At the 2024 Summer Olympics in Paris, Secchi reached the semifinals of the men's 100 m butterfly and placed 14th overall. He also swam the butterfly leg for France in the heats of the men's 4 × 100 m medley relay, helping the team qualify with the fastest overall time of 3:31.36. France later won bronze in the final, with Secchi receiving a medal as a heat swimmer."Secchi Earns Bronze Medal at Paris 2024 Olympic Games" (2024)

In 2025, at the French Championships in Montpellier, he won the national title in the 200 m butterfly and also took silver in the 100 m butterfly and bronze in the 50 m butterfly."Championnats de France 2025 : un beau bilan pour le CN Marseille" (2025) Later that year, at the World Championships in Singapore, he swam in the heats of the men's 4 × 100 m medley relay. France won the silver medal in the final and set a French record of 3:27.96; the swimmers who competed in the heats, including Secchi, were also awarded medals."Championnats du monde de Singapour : le relais 4x100 m 4 nages vice-champion du monde avec un nouveau record de France" (2025)

According to L'Équipe, Secchi has won five French national titles.

== Other activities ==

After studying and swimming in Canada and the United States, Secchi co-founded BS Athletics, an agency supporting French swimmers seeking to study and compete at universities in the United States."« On n'est pas juste là pour nager » : dans le sillage de Léon Marchand, des jeunes Français s'exilent aux Etats-Unis" (2025) The company is registered in Marseille as a simplified joint-stock company, with Secchi listed as managing director since July 2025."Clement Secchi : BS ATHLETICS"

== Honours ==

Knight of the National Order of Merit (2024)."Décret du 23 septembre 2024 portant promotion et nomination dans l'ordre national du Mérite" (2024)

== Results ==

=== International competitions ===

Secchi competed at the 2024 Summer Olympics in Paris. In the men's 100 metre butterfly, he reached the semifinals and finished 14th overall. He also swam the butterfly leg for France in the heats of the men's 4 × 100 metre medley relay; France later won the bronze medal in the final, with Secchi receiving a medal as a heat swimmer.

At the 2025 World Aquatics Championships in Singapore, Secchi reached the semifinals of the men's 100 metre butterfly, finishing 13th overall. He also swam in the heats of the men's 4 × 100 metre medley relay; France won the silver medal in the final and set a French record of 3:27.96.

At the 2022 European Aquatics Championships in Rome, Secchi won a silver medal with France in the men's 4 × 100 metre medley relay. He also competed individually in the 50 metre butterfly and 100 metre butterfly, reaching the semifinals of the 100 metre butterfly.

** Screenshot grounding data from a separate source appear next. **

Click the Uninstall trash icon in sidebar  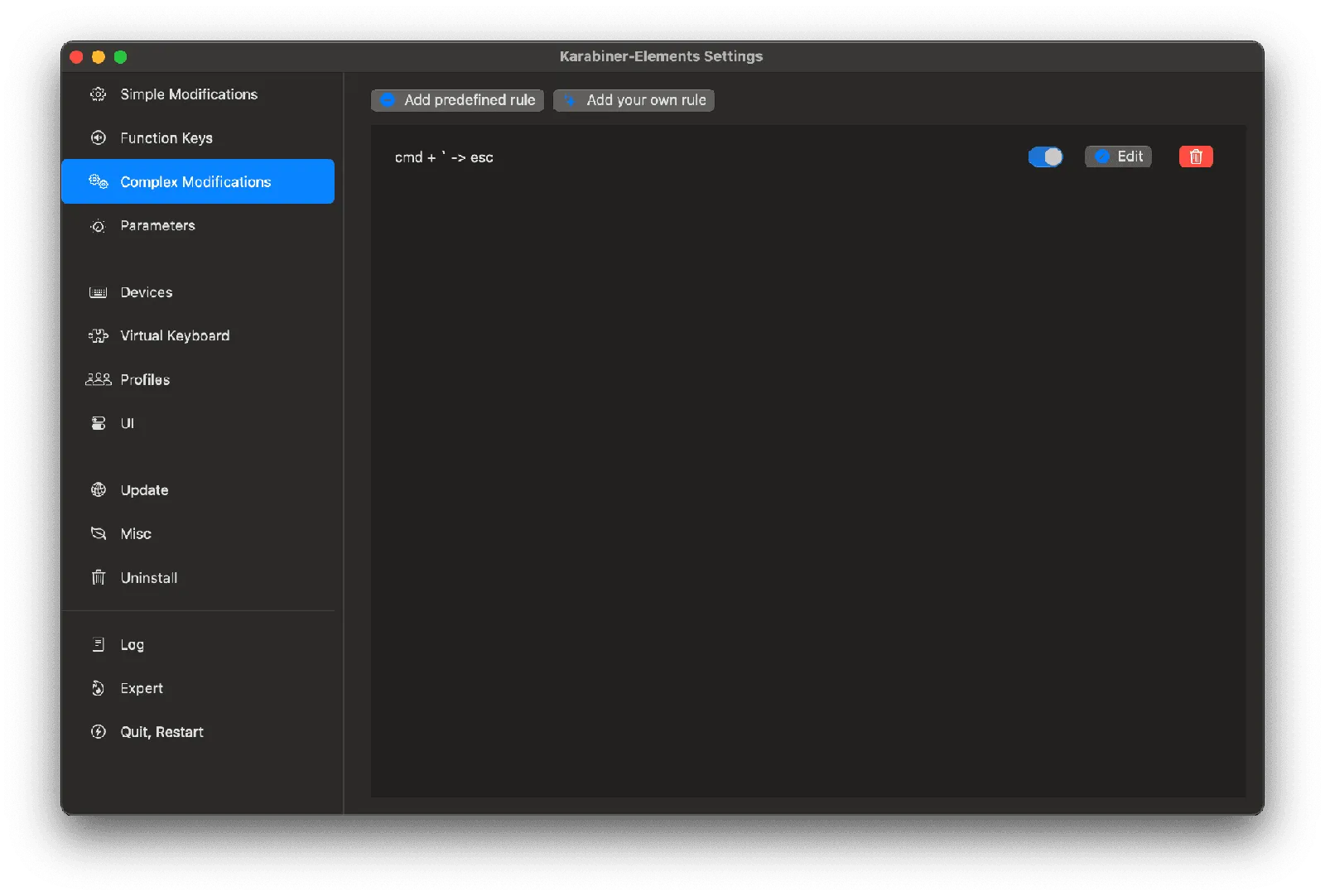tap(98, 577)
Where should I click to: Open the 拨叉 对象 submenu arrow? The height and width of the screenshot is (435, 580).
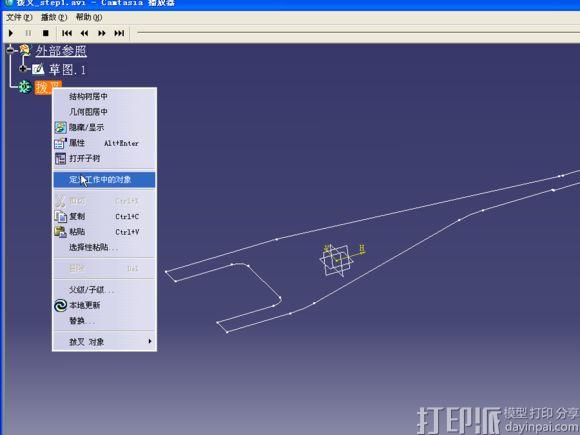click(x=150, y=341)
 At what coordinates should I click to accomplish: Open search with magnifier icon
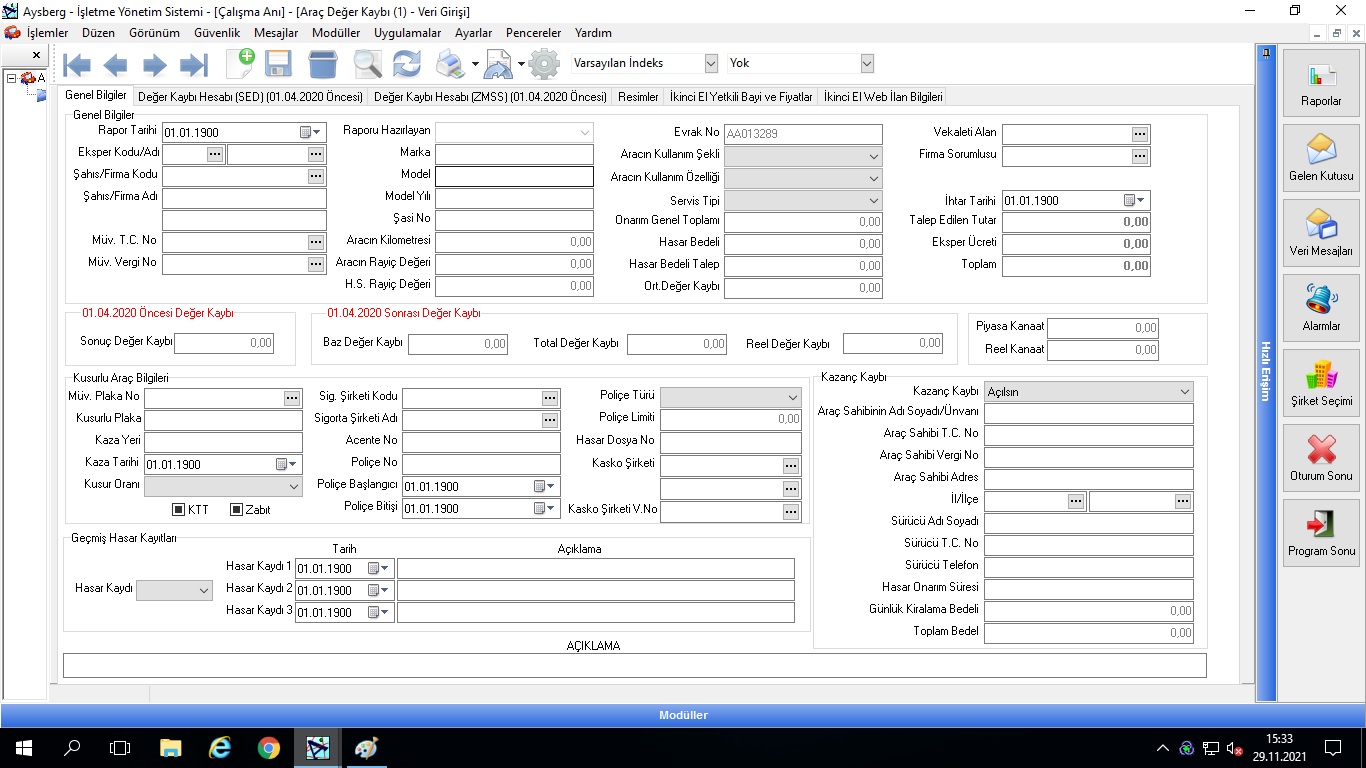coord(367,65)
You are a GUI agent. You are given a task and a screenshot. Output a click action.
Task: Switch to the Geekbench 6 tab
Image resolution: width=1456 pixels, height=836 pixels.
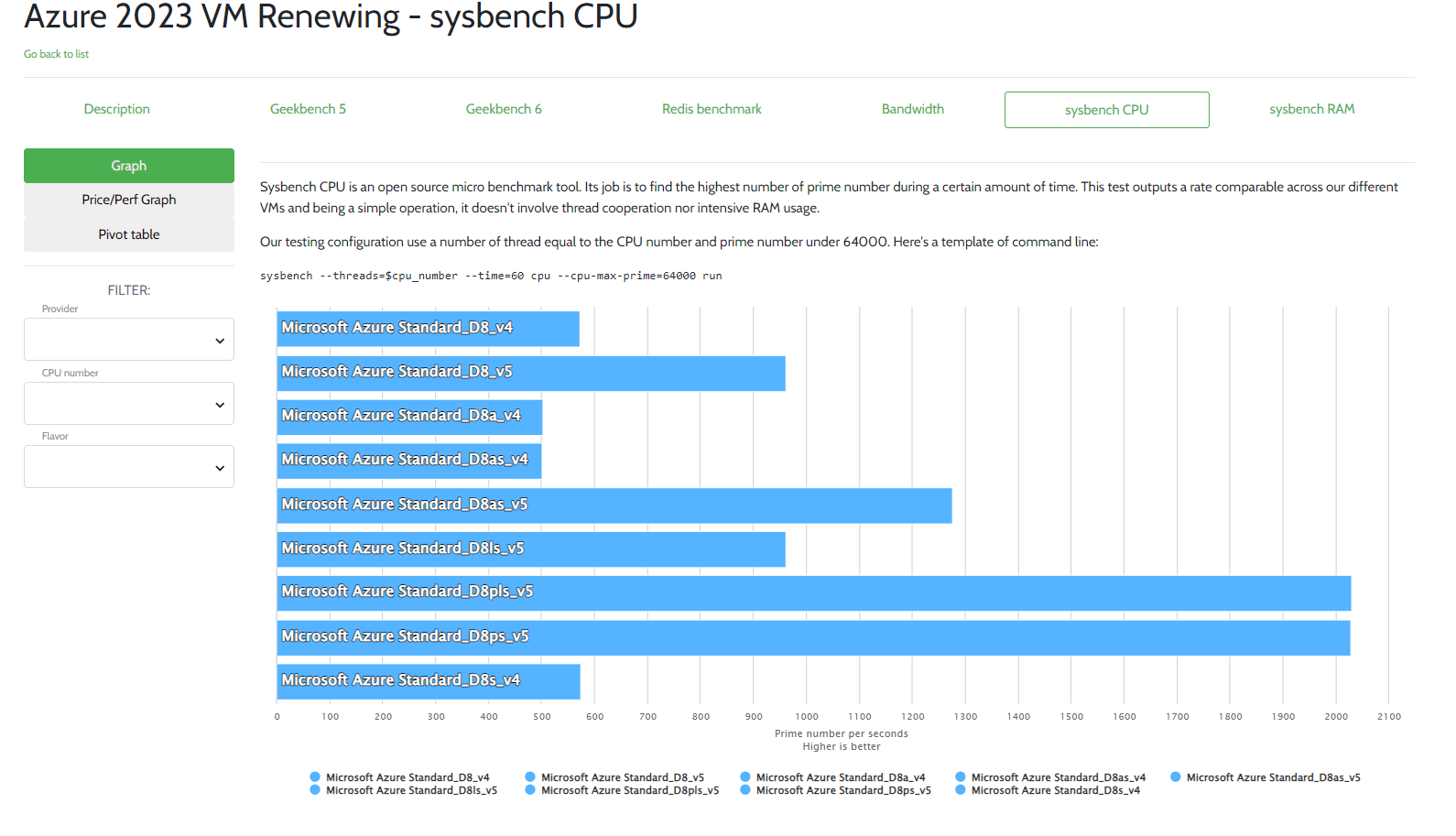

At the 2024 World Aquatics Swimming Championships (25 m) in Budapest, Secchi competed in the 100 metre butterfly, 200 metre butterfly and men's 4 × 100 metre medley relay. He reached the semifinals of the 100 metre butterfly and finished seventh with France in the relay.

At the 2025 European Short Course Swimming Championships in Lublin, Secchi finished eighth in the 100 metre butterfly and won a silver medal with France in the men's 4 × 50 metre medley relay, which set a French record of 1:30.99.

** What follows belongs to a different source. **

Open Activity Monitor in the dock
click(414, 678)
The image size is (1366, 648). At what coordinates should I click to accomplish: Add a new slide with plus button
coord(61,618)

=== French Championships ===

Secchi has won five individual French national titles and a total of 18 individual medals at the French Championships in long-course and short-course events: five gold, eleven silver and two bronze medals.

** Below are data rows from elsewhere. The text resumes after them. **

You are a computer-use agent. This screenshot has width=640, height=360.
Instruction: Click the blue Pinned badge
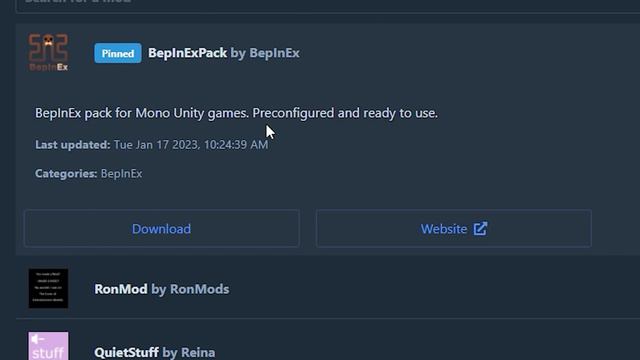point(118,53)
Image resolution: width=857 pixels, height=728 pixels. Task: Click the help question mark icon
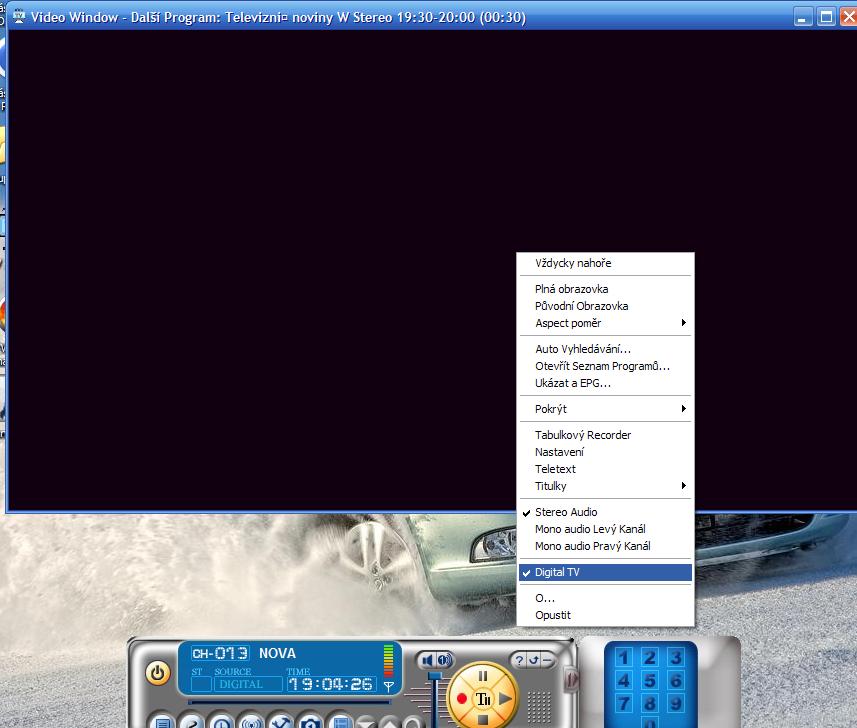(x=519, y=660)
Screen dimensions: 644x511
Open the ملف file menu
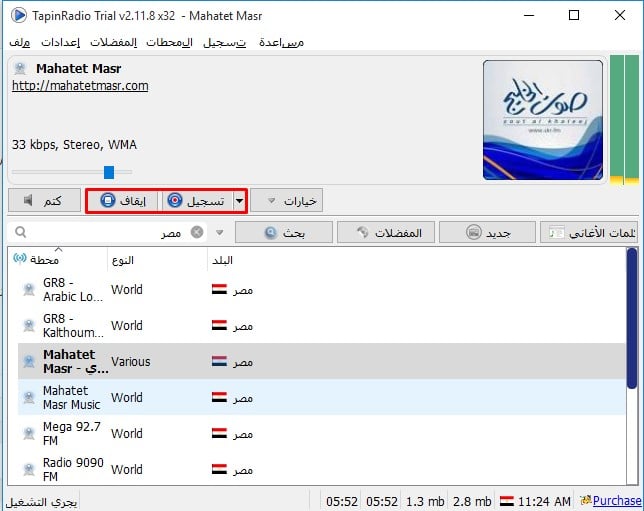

His individual medal record at the French Championships is:

- Long course: two gold medals, six silver medals and two bronze medals.
- Short course: three gold medals and five silver medals.
- Overall: five gold medals, eleven silver medals and two bronze medals.

=== Personal bests ===

Secchi's main personal bests in butterfly events are:

- 50 metre butterfly: 23.31 in long course and 22.39 in short course.
- 100 metre butterfly: 51.06 in long course and 49.96 in short course.
- 200 metre butterfly: 1:58.06 in long course and 1:52.31 in short course.